Sunday, July 6, 2014

Just a few thoughts-restaurants

ice cream sundae at Andy's Pizza

McPuisor anyone  ?

German style menu

Nice music with supper

A good place to take a date.

ai yai yai !

Sylvia enjoying a gyro plate at Opah's

Restaurants.  While in Moldova, I have had the chance to try several different types of restaurants.  Some served food that would be naturally American favorites like pizza.  Others served the more traditional Moldovan food like placinta, sarmale, zeama, pui si porc.   Some places had an ethnic bent like Opa Greek Tavern Restaurant or the Flying Pig (German).  Andy’s Pizza was a chain restaurant that served not only pizza, but also other American favorites like hamburgers, fries, and shakes.  Some restaurants had a very “continental” or European type of menu.  There were funny combinations of images such as the kebab place called “Dos Amigos” that served strictly kebabs in a tex-mex atmosphere.

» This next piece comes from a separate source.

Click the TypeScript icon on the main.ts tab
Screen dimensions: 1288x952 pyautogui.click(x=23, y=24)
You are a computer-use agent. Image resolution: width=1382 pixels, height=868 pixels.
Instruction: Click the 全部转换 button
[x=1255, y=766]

What’s a kebab?  It’s not grilled meat on a skewer.  That’s figaruri or the Russian word scashlick.  A kebab is a large tortilla like circle that is filled with meat, grated cabbage and carrot, chopped pickle, and French fries.  A few sauces are added…maybe a yogurt garlic or a tomato spicy sauce.  Then the large flour envelope is folded up like a big burrito and pressed in a two sided grill to toast it a bit. 

One complaint about restaurants in general here is that service is unpredictable.  Sometimes waiters take a long time to getting around to taking your order.  Then it’s very possible that the food will come out to the table in dribbles, one person gets a meal, then another, then another.  The timing in between can be uncomfortable.  The waiters are also very insistent on cleaning away unneeded things from the table such as your paper napkin.  Leave it alone on your table a second and it is gone.  But when it is time to get the bill so you may leave, the waiter is hard to find. 

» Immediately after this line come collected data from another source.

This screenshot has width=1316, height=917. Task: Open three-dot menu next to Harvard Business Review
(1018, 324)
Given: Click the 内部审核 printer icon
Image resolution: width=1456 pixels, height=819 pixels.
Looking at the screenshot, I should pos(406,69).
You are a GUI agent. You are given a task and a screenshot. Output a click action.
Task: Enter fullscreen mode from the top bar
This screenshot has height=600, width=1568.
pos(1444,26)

The average American would find some things quite different in restaurants.  Coffees are a single serving.  If you want a second coffee, you don’t get a refill, you pay for a second coffee.  Coffee American is something like an “expresso” that has double the amount of water added to it and that only fills a smallish cup to half full.  Some coffee shops have become very successful because they serve coffees more like Starbucks.  In fact, one of the favorite PC restaurants is TUCANO’s.  It’s marketing image is a Tucan.  It’s business model is very much like a Starbucks.  It has a variety of food items including breakfast, salads, sandwiches, bakery, fresh fruit.  The staff has been trained in customer service and often many of them can handle English.  The muzak is American and the walls are covered with pictures of people from other countries around the world.  The prices are also a little more American, ie expensive.  But when you sat in a Tucano restaurant, you felt like you were “back home” in America.

One of my favorite restaurants was in Orhei and it is called “LaStrada”.   I went there almost every Sunday after church and met other PC’s who lived in Orhei for lunch.  We became “regulars” and the waiters knew what we’d order before we said it.  We usually had the Caesar salad or other type of salad and a hot drink like tea or coffee.  It was a pretty good deal for 60 lei.  The absence of fresh lettuce from the Moldovan diet made the salads even more attractive.  Sometimes I would order “clatite cu fructe padurei” which are like crepe pancakes.  sometimes they reminded me of a smiley face pancake breakfast, including whipped cream.


I remember once I was reading the menu for other small appetizers and I thought I was ordering garlic toast.  I was very surprised when the waiter served me a piece of toasted bread with two or three cloves of raw garlic.  Obviously my Romanian needed a little improving.  Toast and garlic is not the same as garlic toast.  And toast and garlic is far more desirable by the clientele here than garlic toast.